Collected data
==========
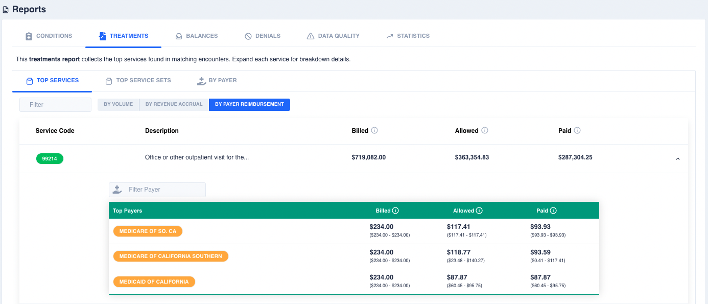Viewport: 708px width, 304px height.
Task: Click the 99214 service code badge
Action: 50,158
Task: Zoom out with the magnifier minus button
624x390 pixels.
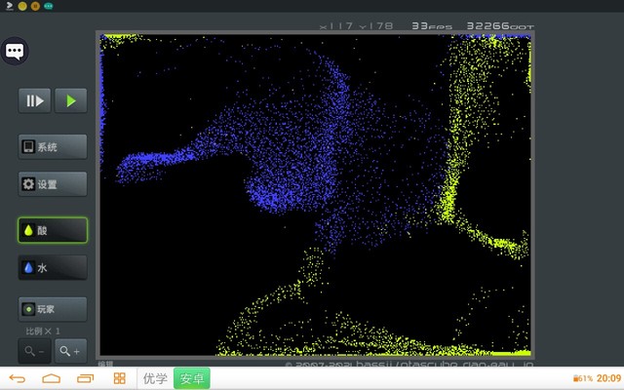Action: point(35,350)
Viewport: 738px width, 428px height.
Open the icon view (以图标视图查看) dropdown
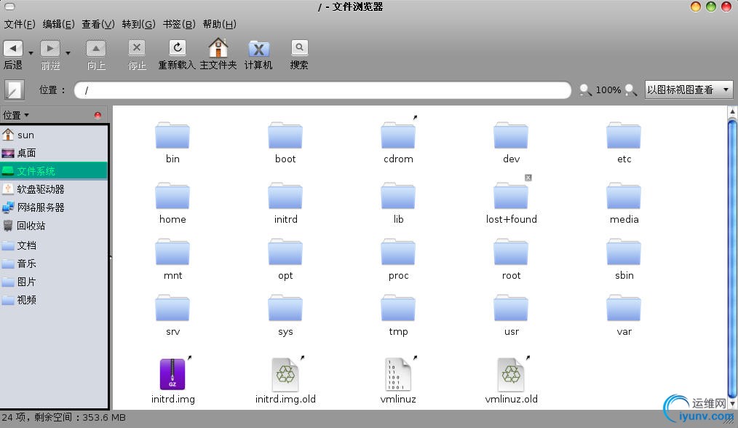point(688,90)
==========
#### [YOUR GOAL]
Exactly the lines from the one with "624x390 pixels." through the end of the records should be written out, and only those. Pictures do not belong in the copy.

#### [RESPONSE BELOW]
624x390 pixels.
Action: point(35,350)
Viewport: 738px width, 428px height.
Open the icon view (以图标视图查看) dropdown
point(688,90)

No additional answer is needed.